Actions to take
#1 Answer these from the text about prison music in Central Texas, one line each:
(a) In what year did Griffin hold a tent revival in Belton?
(b) What was Texas' only women's penitentiary at the time of the Goree Girls?
(c) During what period did prisoners at the Eastham Unit form the Eastham Farm Prison Swingsters?
#2 From the text about prison music in Central Texas, set down word for word the stretch from "They became so" through "in Milam County.".

Selected excerpt
• • • • • • •

When it came to musicianship behind bars, Bell County had its own special brand.
The Rev. J.L. “Sin Killer” Griffin, a black evangelist, served as chaplain to African-American inmates in the Texas prison system in the 1930s and traveled throughout Texas leading revivals in the late 1800s and early 1900s. Temple was one of his favorite stops, where both whites and blacks were welcome to worship together under the same tent. His preaching was part sing-song, part rapping, part preaching. However it’s defined, his brimstone-lobbing sermons were pure stagecraft. He started in a slow, low voice for about 15 minutes. Then after a few musical numbers, he returned again with rising crescendos until he had the crowd pleading for salvation.
In 1895, when he held a tent revival in Belton, the sheriff invited him to preach at the jail. “I keep a watch on the jailer for fear he’ll get too far away with the keys, but I think it’s right to preach to them people. … We must preach the truth. This is what I do.” No black man had been treated with such deference and respect, he added, describing his sojourn in Belton.
If musicians couldn’t go to prisons, the prison musicians found ways to entertain the public.
A favorite at the Central Texas Fair in the 1940s and 1950s was the eight-piece Goree All Girl String Band, one of the most popular all-female country and western groups in the nation.
The Goree Girls got their band name from Huntsville’s Goree Unit, which was Texas’ only women’s penitentiary at the time. The women prisoners, who were serving time for everything from murder to cattle rustling, spent their days at the Goree State Farm working in the fields, tending to the henhouse or sewing garments and bedding for the entire Huntsville prison system.
They became so popular that a Fort Worth radio station broadcast “Thirty Minutes Behind the Walls,” a weekly program showcasing the stories and talents of prisoners in the Huntsville system. The Goree Girls also frequently played rodeos and fairs in Milam County.
During the Great Depression, male prisoners at the Eastham Unit, located in a section of unincorporated Houston County in east Texas, formed the Eastham Farm Prison Swingsters.
Whether they were talented musicians or popular because of their felonious reputations is not clear.

• • • • • • •

Dataset entries
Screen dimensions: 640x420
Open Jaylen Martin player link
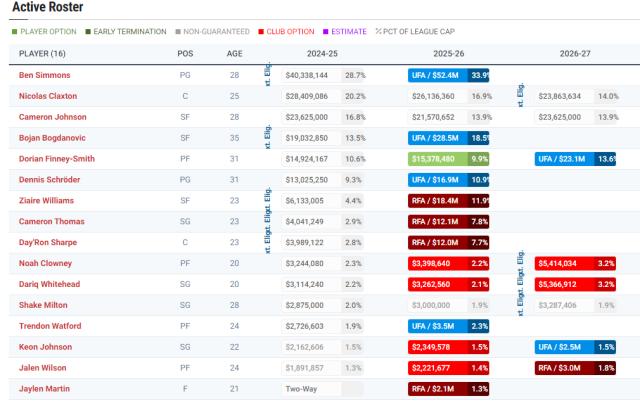coord(46,389)
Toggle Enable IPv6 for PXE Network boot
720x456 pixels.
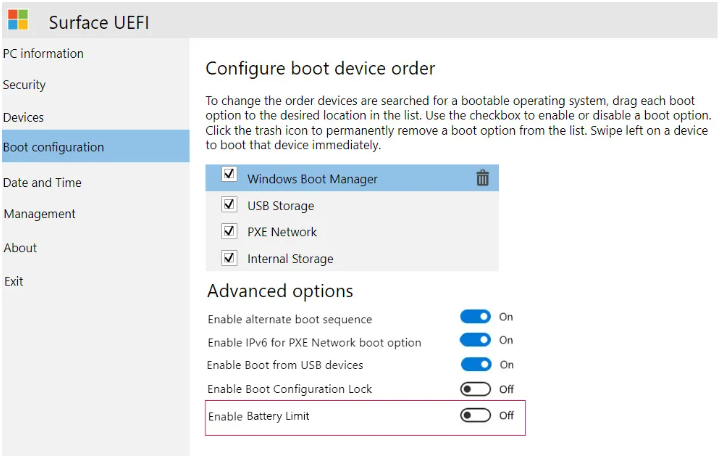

• • • • • • •

Answers below
#1
(a) 1895
(b) Huntsville's Goree Unit
(c) During the Great Depression

#2
They became so popular that a Fort Worth radio station broadcast “Thirty Minutes Behind the Walls,” a weekly program showcasing the stories and talents of prisoners in the Huntsville system. The Goree Girls also frequently played rodeos and fairs in Milam County.